I'm having problems with the following expression:
(A'+B)'+B(A'+AC)+ABC'
And here is what I tried to simplify:
AB' + B(A'+AC) + ABC' (De Morgan's)
AB' + B(A'+C) + ABC' (Identity)
AB' + A'B + BC + ABC' (Distribuitive)
Here I convert to Standard SOP Form (first term is missing C or C'; second term is missing C or C'; third term is missing A or A')
I run this on Karnaugh maps, and final result is: A+B
For the Identity rule, I read:
Boolean Simplification of A'B'C'+AB'C'+ABC'
(A'+AB = A'+B)
What exactly am I doing wrong here?
Best Answer
We'll start with the most obvious simplifications.
$(A' + B')' + B(A' + AC) + ABC'$
$AB' + B(A' + C) + ABC'$
$AB' + BA' + BC + ABC'$
$A(B' + BC') + BA' + BC$
$A(B' + C') + BA' + BC$
$AB' + AC' + A'B + BC$
At this point the expression cannot be obviously reduced further.
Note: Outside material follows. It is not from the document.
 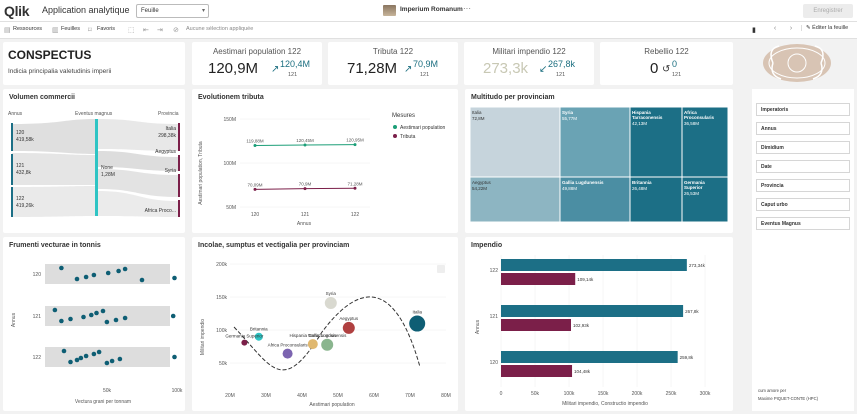 What do you see at coordinates (506, 68) in the screenshot?
I see `kpi-value: 273,3k` at bounding box center [506, 68].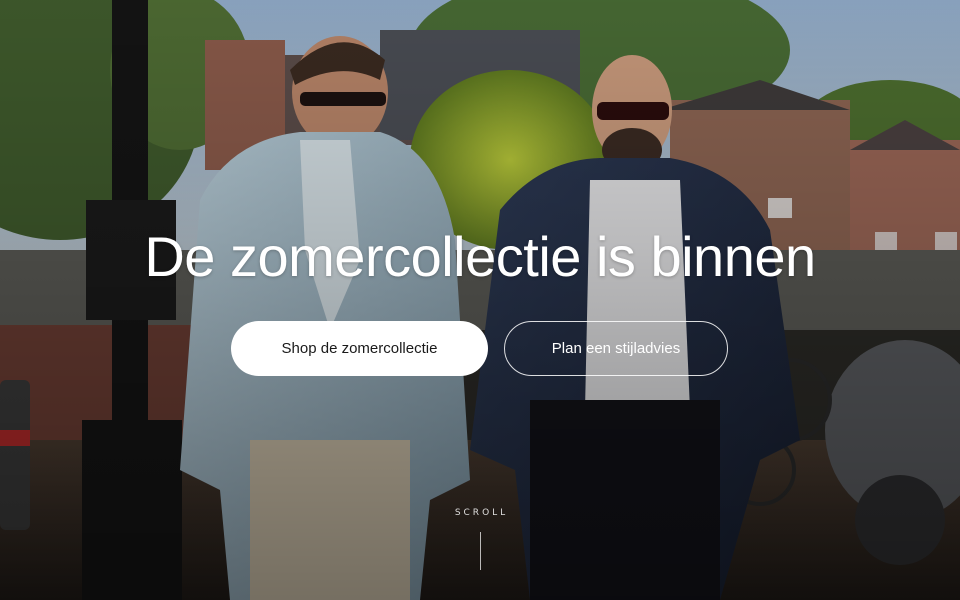 This screenshot has height=600, width=960. Describe the element at coordinates (480, 551) in the screenshot. I see `scroll-line-icon` at that location.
The secret is to use the consensus theorem to introduce redundancy. The consensus theorem states that $XY + X'Z + YZ = XY + X'Z$ If we set $XY = A'B$ and $X'Z = AC'$ then our expession becomes
$AB' + AC' + A'B + BC +BC'$
From here we can do the standard reductions.
$AB' + AC' + A'B + B$
$AB' + AC' + B$
$A + B + AC'$
$A + B$